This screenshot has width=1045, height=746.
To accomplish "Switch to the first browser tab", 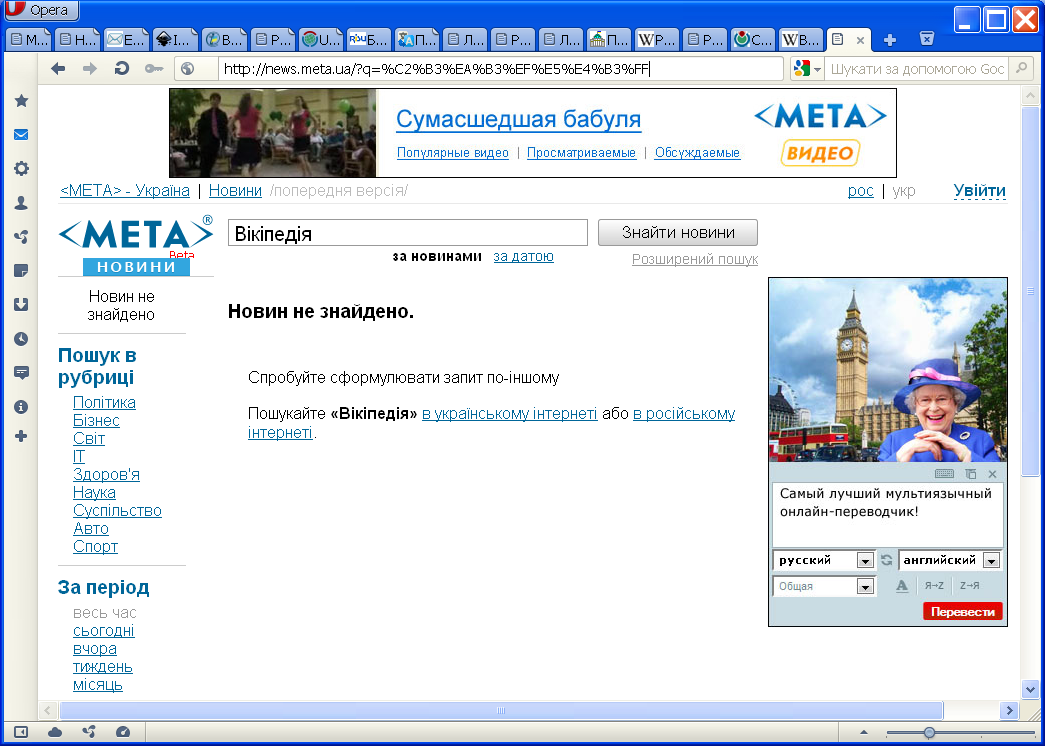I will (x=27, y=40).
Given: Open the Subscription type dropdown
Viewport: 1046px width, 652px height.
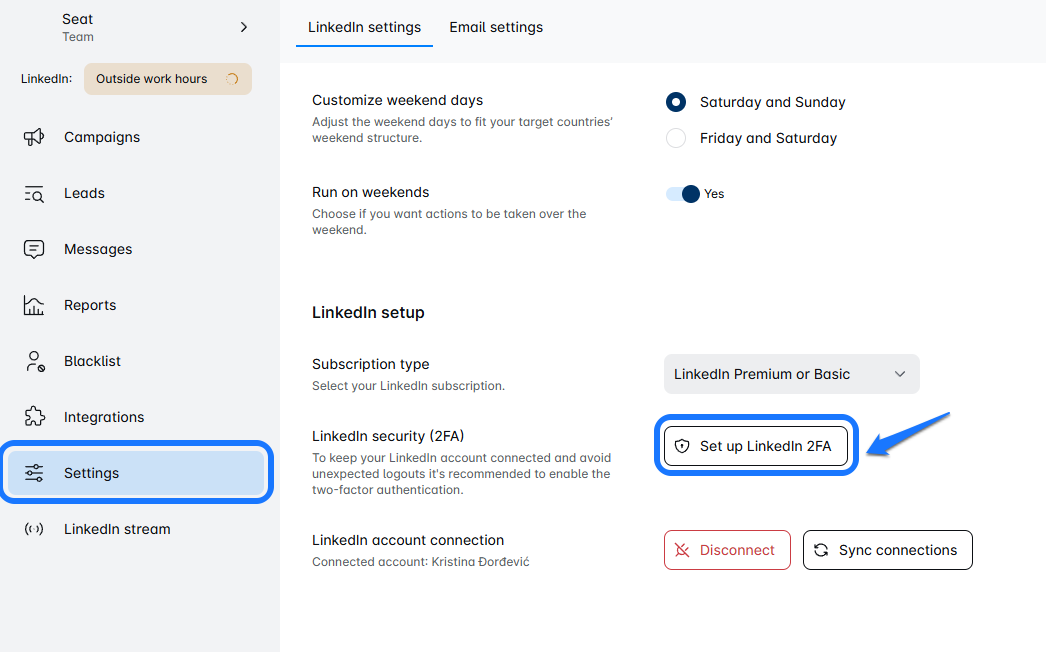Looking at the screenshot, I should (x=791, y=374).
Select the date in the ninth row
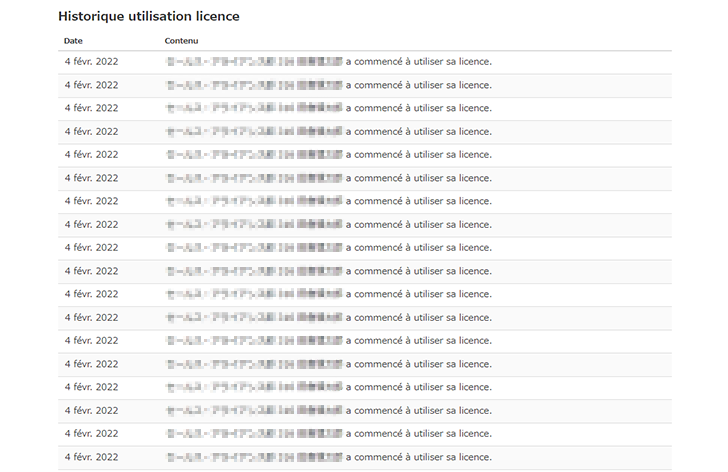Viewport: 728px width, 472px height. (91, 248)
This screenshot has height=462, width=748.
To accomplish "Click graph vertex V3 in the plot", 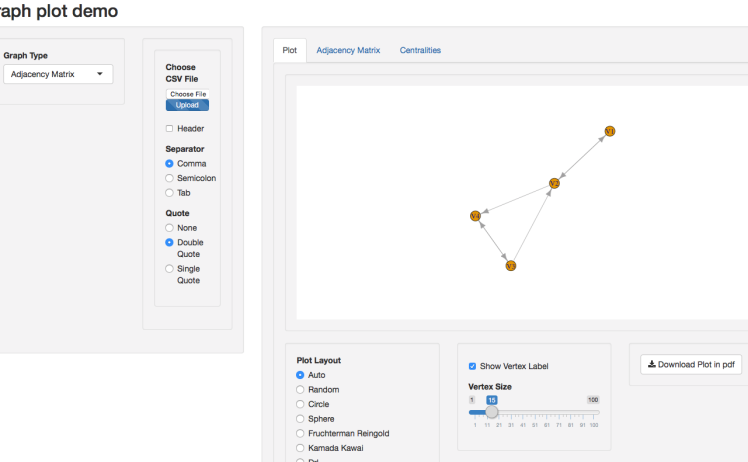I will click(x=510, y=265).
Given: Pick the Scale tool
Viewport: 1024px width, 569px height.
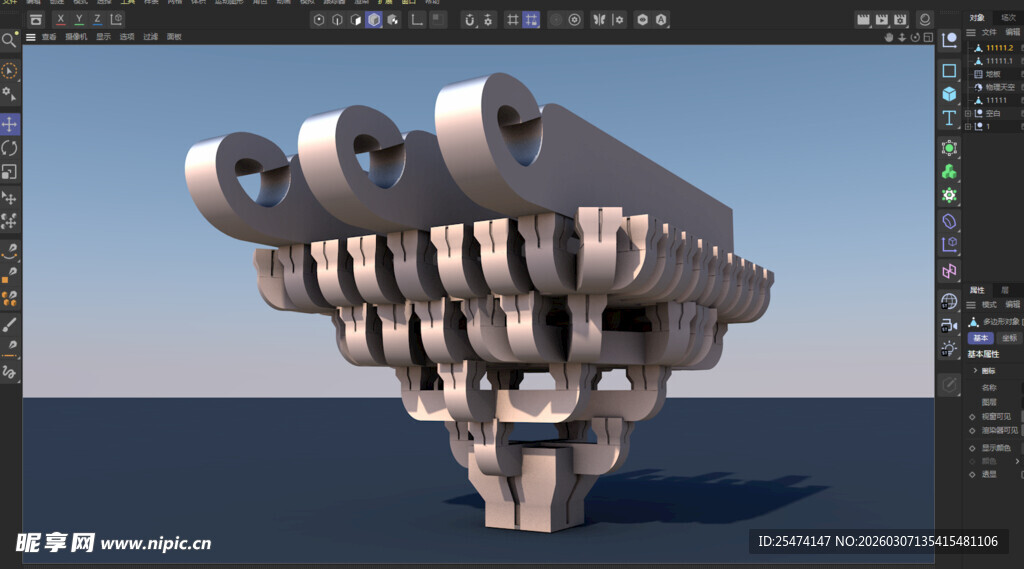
----
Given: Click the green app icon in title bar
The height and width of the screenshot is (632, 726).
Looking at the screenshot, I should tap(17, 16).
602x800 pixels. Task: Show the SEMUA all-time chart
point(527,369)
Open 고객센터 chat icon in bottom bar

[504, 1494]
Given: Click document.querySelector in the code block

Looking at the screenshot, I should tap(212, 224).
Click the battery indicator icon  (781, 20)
----
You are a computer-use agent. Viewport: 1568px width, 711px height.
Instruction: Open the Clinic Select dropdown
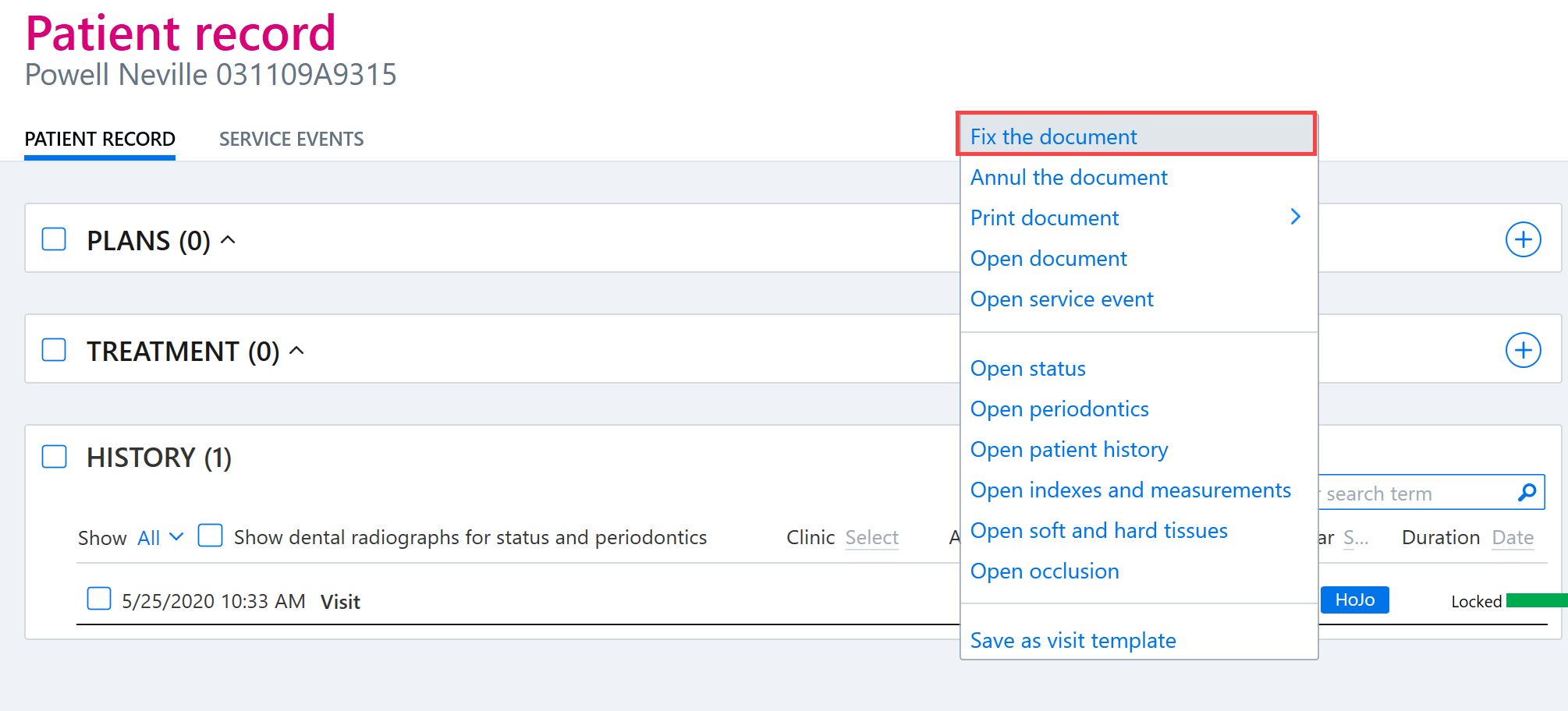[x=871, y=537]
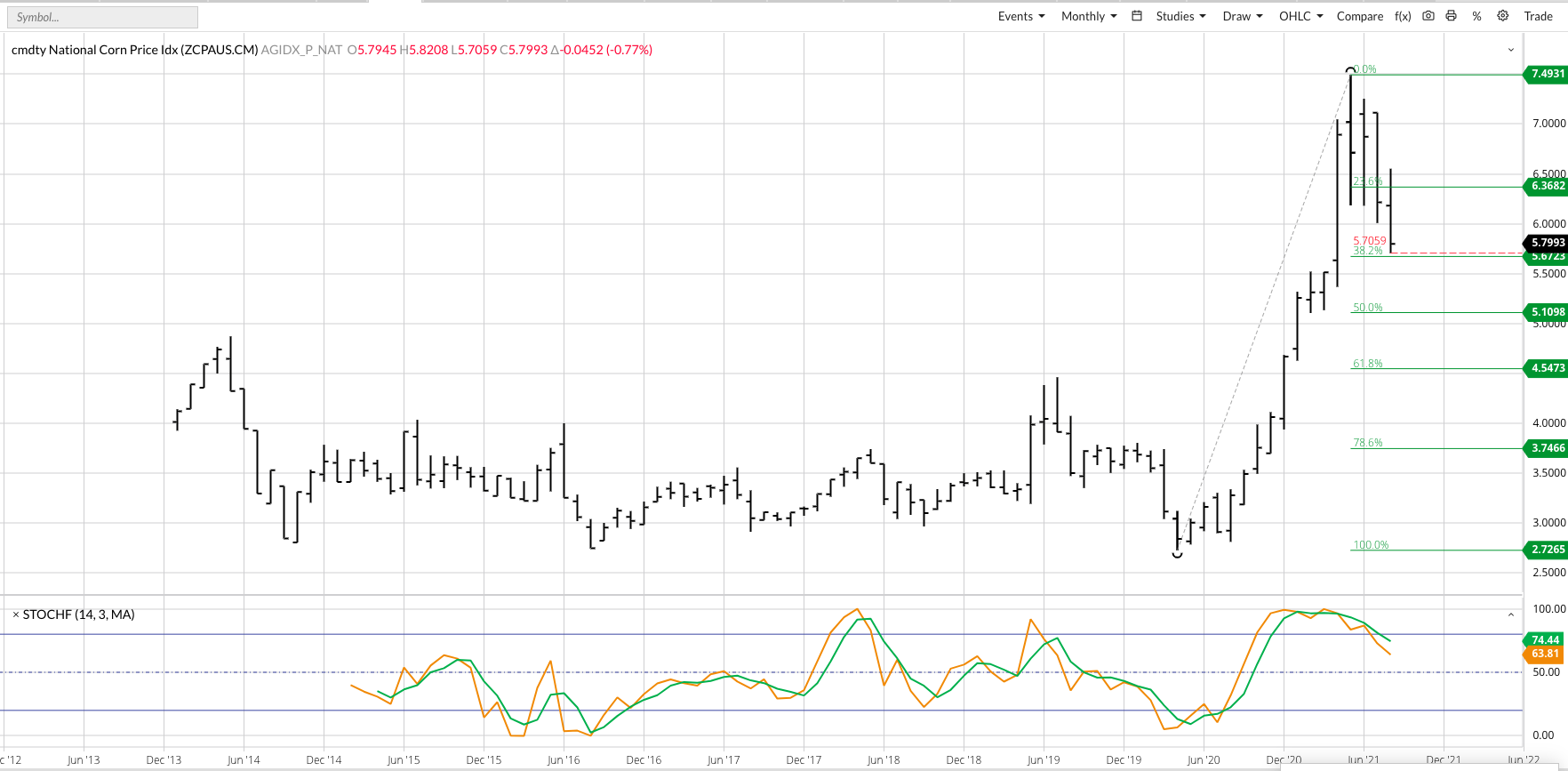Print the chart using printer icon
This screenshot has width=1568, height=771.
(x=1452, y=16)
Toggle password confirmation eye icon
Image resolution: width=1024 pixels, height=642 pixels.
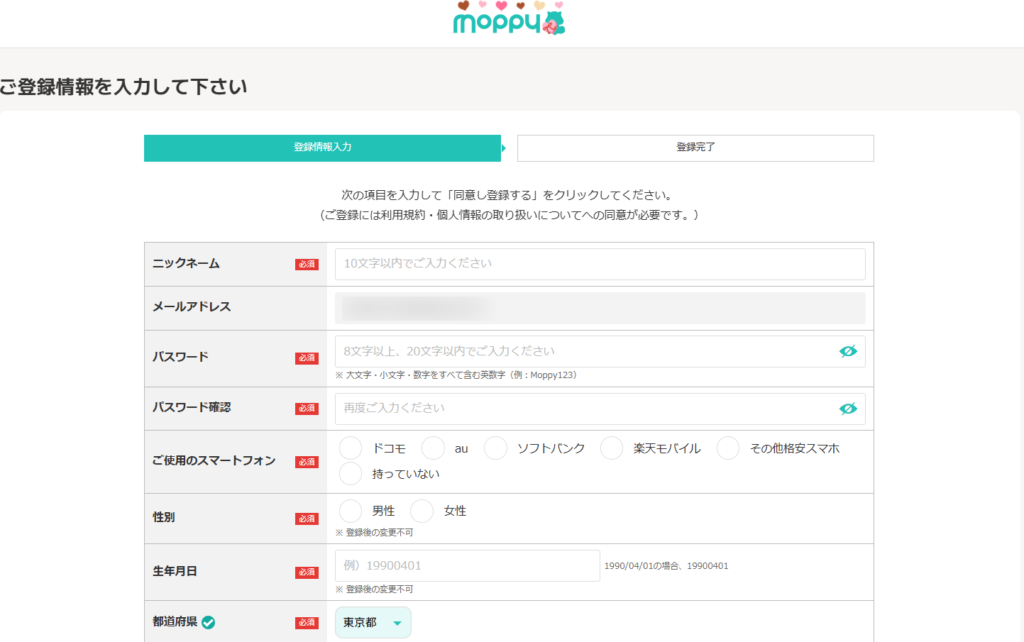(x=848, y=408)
----
● What you have to do
Return exactly the lines above from the line that has "The height and" through the line that has "Click the battery", inclusive, and nothing else.

● Task solution
The height and width of the screenshot is (632, 726).
Looking at the screenshot, I should tap(17, 16).
602x800 pixels. Task: Show the SEMUA all-time chart
point(527,369)
Open 고객센터 chat icon in bottom bar

[504, 1494]
Given: Click document.querySelector in the code block

Looking at the screenshot, I should tap(212, 224).
Click the battery indicator icon  (781, 20)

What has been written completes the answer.